The State Cabinet's decision is based on the report and recommendations of the HPC which was released on 22 March 2010, holding HCCB responsible for causing pollution and water depletion in Plachimada. The committee was headed by K Jayakumar, additional chief secretary, Kerala government. 

The tribunal will consider claims of compensation from HCCB relating to water and air pollution, loss of agricultural crops and animals, diseases affecting human beings in the surrounding area due to the excess withdrawal and pollution of groundwater & surface water by the company, according to the report which has been accepted by the State government. The tribunal will also consider claims related to loss of wages and loss of educational opportunities.

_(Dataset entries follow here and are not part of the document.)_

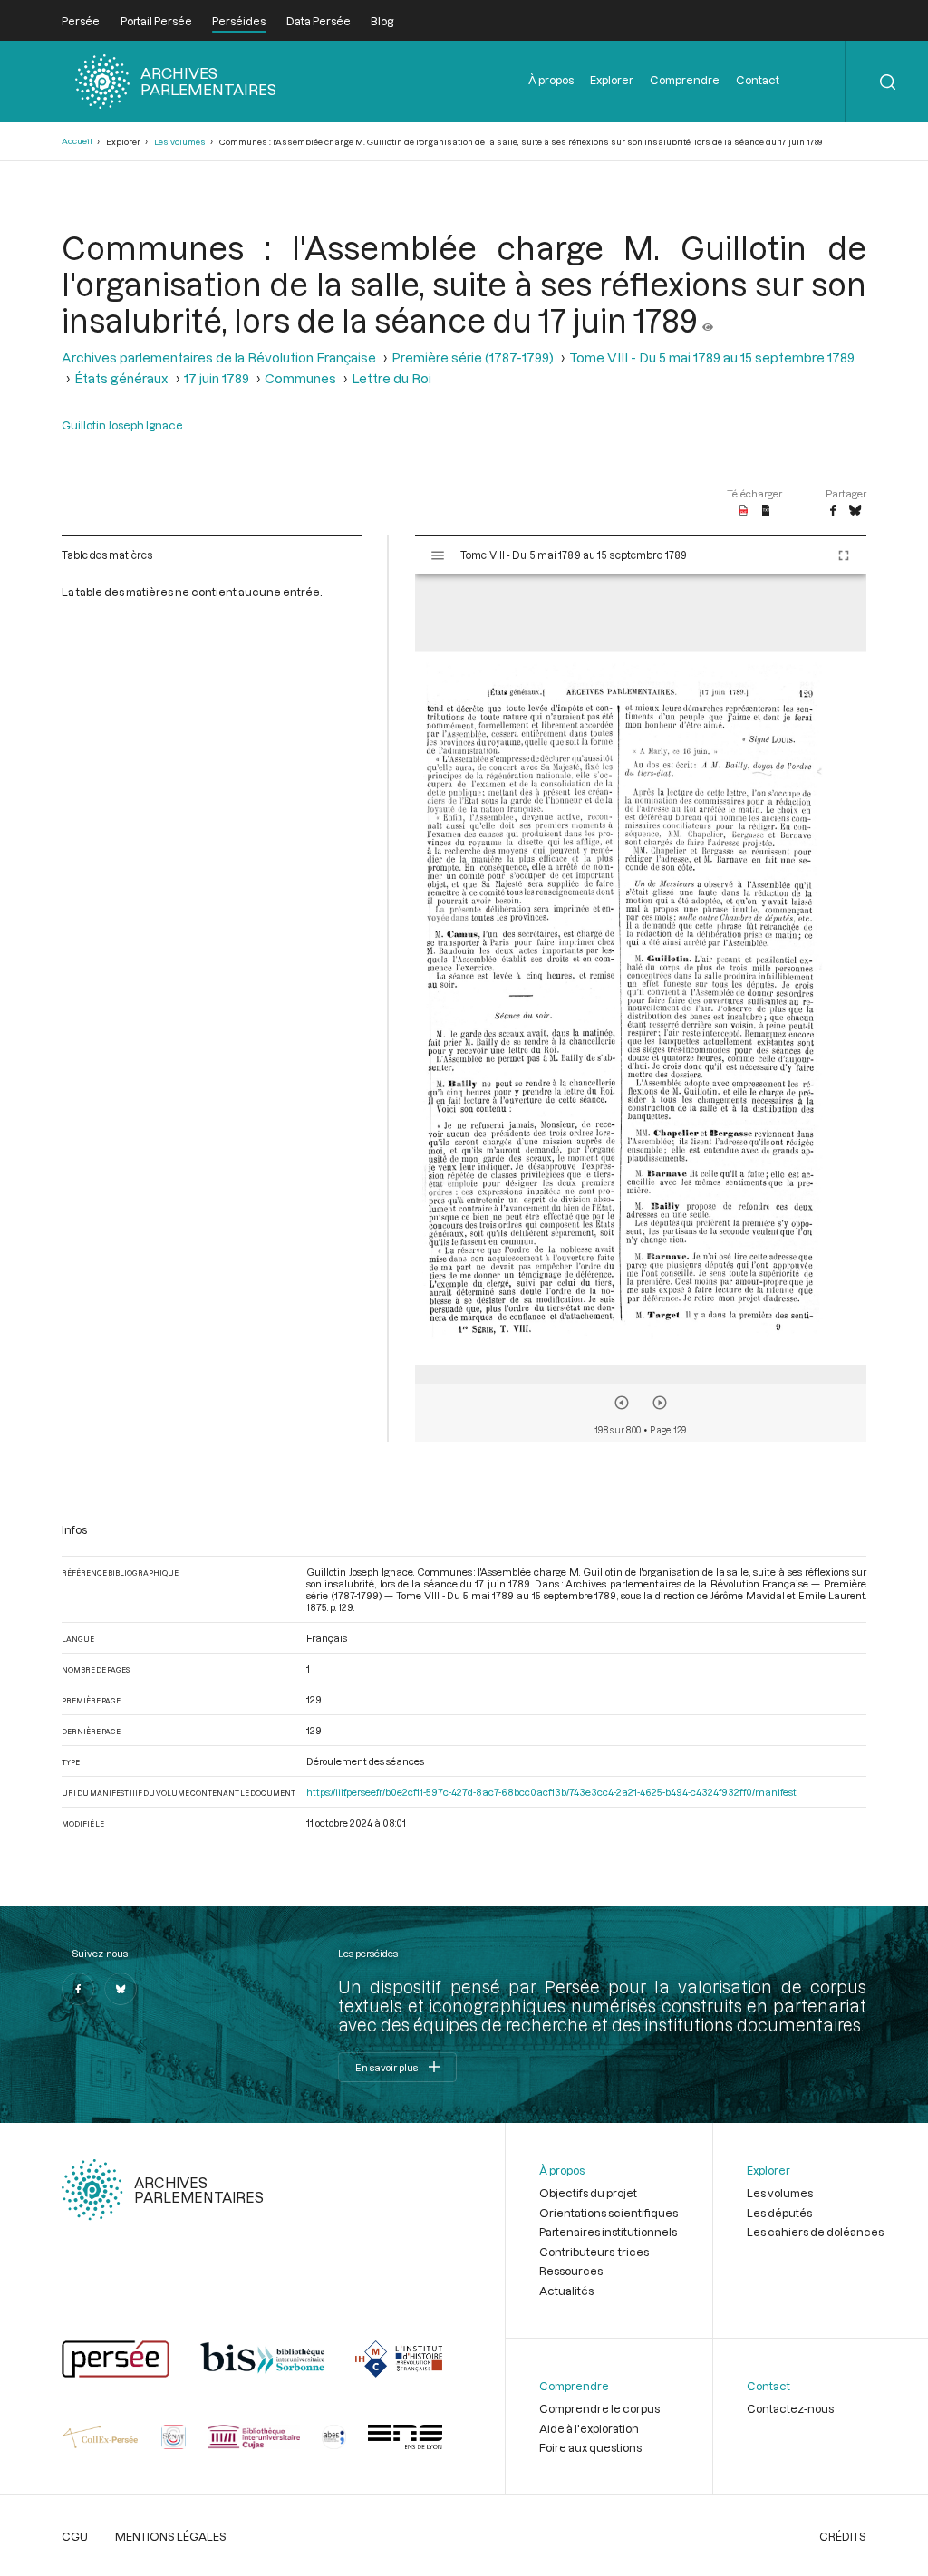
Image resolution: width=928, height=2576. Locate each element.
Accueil (77, 141)
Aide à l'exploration (589, 2428)
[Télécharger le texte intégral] (766, 511)
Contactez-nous (790, 2408)
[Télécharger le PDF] (744, 511)
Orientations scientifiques (608, 2212)
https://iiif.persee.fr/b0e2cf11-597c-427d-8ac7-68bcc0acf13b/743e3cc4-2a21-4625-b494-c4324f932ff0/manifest (551, 1792)
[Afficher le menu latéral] (438, 555)
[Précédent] (622, 1403)
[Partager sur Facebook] (833, 511)
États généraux (121, 378)
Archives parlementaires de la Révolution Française (219, 357)
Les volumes (180, 142)
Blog (382, 20)
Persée (81, 20)
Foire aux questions (590, 2447)
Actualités (566, 2290)
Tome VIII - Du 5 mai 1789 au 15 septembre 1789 (712, 357)
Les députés (779, 2212)
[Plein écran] (844, 555)
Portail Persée (156, 20)
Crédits (842, 2536)
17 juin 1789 (216, 378)
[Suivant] (660, 1403)
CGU (75, 2536)
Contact (757, 79)
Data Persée (318, 20)
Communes (300, 378)
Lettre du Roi (391, 378)
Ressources (571, 2270)
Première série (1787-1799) (473, 357)
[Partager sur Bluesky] (855, 511)
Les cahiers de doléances (815, 2231)
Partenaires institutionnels (608, 2231)
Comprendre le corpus (599, 2408)
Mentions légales (171, 2536)
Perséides (239, 20)
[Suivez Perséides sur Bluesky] (120, 1989)
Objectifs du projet (588, 2192)
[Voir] (707, 320)
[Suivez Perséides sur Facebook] (78, 1989)
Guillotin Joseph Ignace (122, 425)
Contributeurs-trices (594, 2251)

As per the 'polluter pays principle', the HPC had suggested that HCCB be made liable for Rs216 crore (around $48 million) for damages caused by the company's bottling operations in Plachimada. According to officials from Kerala's water ministry, the tribunal will be set up within three to six months.
But Coke remains adamant. "This (action by the State) is in spite of the fact that numerous scientific studies by independent experts and investigations by the government of Kerala itself have shown that HCCB is not the cause of local watershed issues," Mr Sharma said in his statement.

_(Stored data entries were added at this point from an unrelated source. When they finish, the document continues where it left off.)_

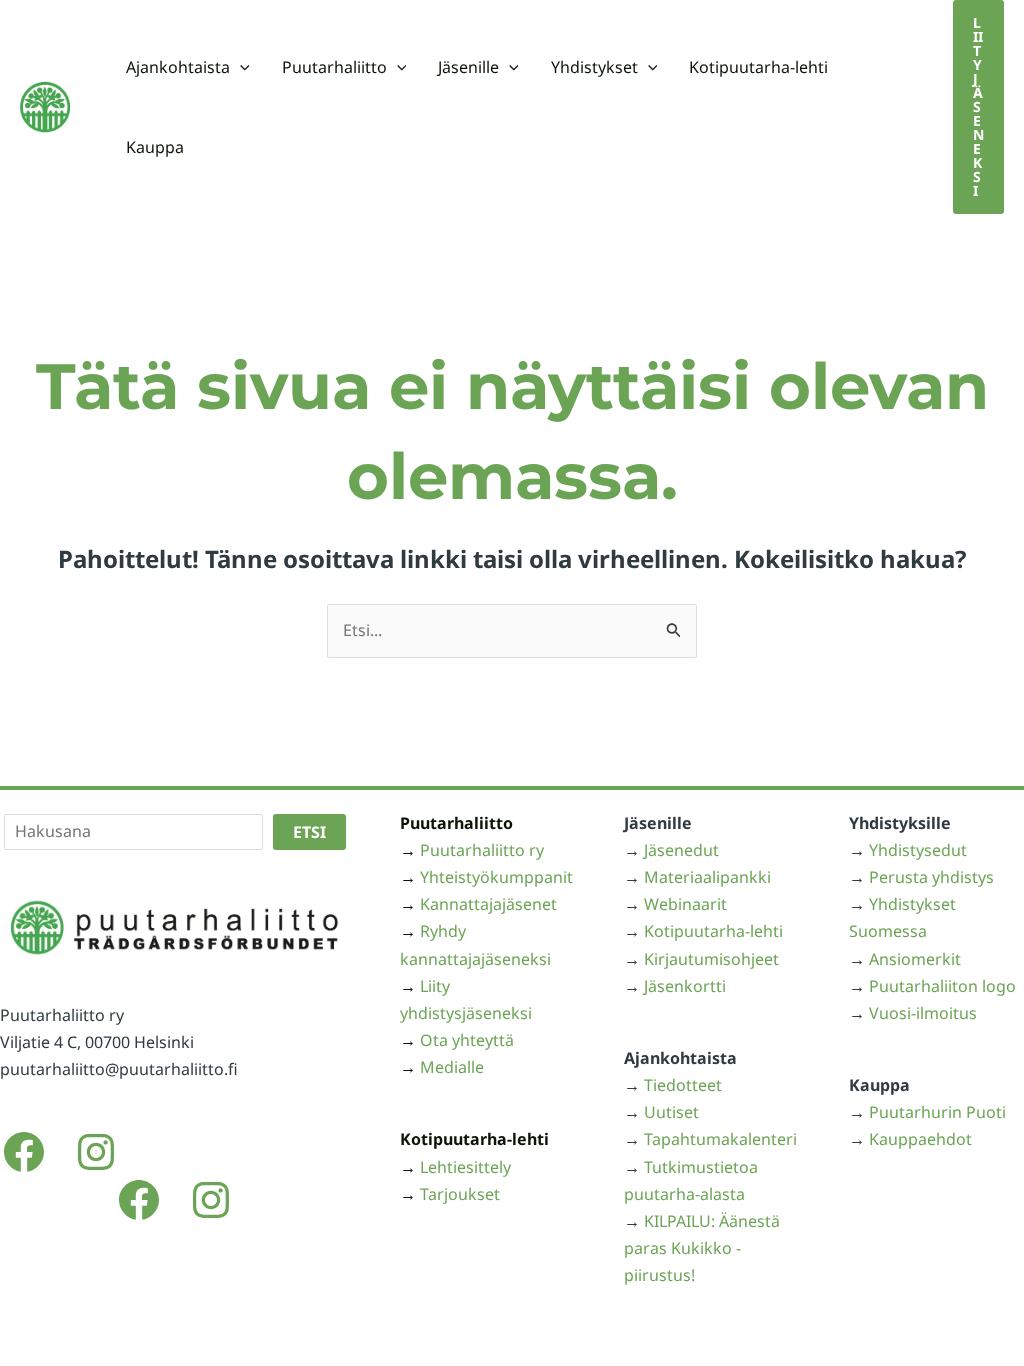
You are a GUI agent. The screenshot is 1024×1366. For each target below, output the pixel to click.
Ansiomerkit (915, 959)
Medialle (452, 1067)
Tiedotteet (683, 1085)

Since March 2004, the HCCB bottling plant in Plachimada has remained shut due to the community-led campaign challenging HCCB's alleged abuse of water resources.

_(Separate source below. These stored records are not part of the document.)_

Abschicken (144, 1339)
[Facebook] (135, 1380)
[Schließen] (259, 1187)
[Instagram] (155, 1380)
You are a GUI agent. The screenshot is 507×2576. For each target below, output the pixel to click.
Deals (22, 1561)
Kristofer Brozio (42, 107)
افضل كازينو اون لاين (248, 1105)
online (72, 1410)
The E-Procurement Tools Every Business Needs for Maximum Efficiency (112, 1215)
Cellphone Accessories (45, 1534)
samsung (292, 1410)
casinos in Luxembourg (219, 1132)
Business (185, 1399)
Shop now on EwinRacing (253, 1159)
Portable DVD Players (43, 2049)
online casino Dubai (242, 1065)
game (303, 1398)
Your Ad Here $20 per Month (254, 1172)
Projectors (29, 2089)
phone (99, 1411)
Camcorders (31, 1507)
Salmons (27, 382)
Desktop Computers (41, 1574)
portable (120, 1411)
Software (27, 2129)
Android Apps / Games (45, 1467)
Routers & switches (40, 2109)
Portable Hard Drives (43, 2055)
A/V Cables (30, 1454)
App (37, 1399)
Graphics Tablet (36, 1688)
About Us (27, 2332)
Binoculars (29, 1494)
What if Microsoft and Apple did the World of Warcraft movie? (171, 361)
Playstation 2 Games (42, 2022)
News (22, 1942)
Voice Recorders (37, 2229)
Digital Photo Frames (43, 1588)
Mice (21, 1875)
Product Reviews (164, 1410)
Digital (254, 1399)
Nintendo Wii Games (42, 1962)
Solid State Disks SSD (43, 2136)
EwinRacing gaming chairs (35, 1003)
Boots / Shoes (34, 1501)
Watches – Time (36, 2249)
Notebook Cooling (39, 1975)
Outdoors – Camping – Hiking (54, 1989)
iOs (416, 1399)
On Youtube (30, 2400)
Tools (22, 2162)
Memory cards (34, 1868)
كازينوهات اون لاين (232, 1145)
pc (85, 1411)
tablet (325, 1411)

Local activists who have been involved in the campaign to shut down HCCB's bottling plant and hold the company accountable for the damage it has caused, welcomed the move by the State government. "Coca-Cola has been forced to shut down its operations in Plachimada since 2004, and no amount of legal manoeuvring will help it change the final outcome. The best thing Coca-Cola can do is to accept the will of the people and the State-pack up, pay up and leave," said Amit Srivastava of the India Resource Center, an international campaigning organisation.

Coke's biggest competitor, PepsiCo, is also facing the heat in Kerala. The State is planning to take on PepsiCo's alleged environmental offences. NK Premachandran, Kerala's minister for water resources, told the State Assembly on Thursday (1st July) that the PepsiCo factory at Kanjikode (also situated in Kerala's Palakkad district) has been consuming water beyond the permitted norms and chemical effluents and solid waste from the factory have been polluting the groundwater.



Shadi Katyal

7 years ago

What environment issue we talking. It is just another anti MNC and sp[ecially USA company as taking refuge under the name of Bhopal case.
\Why are we so self destructibve. The anti Coke has been there for years but no one could prove anything and now we hear this.
Does India wants jobs and investment or not?
When we talk of environmental new slogan why dont we look at our streets and garbage piles all over the towns. cows roaming and leaving enough dung for millions of flies to grow and does that not poulte the water ?
We first clean our own filth before blame anyone.
Yes if coca cola has poulated , the company must pay for all the cleaning.
we have to stop chasingt MNC and investment out of India.
Wonder why the writer didnot state the number of employees einvolved if plant is shut down?????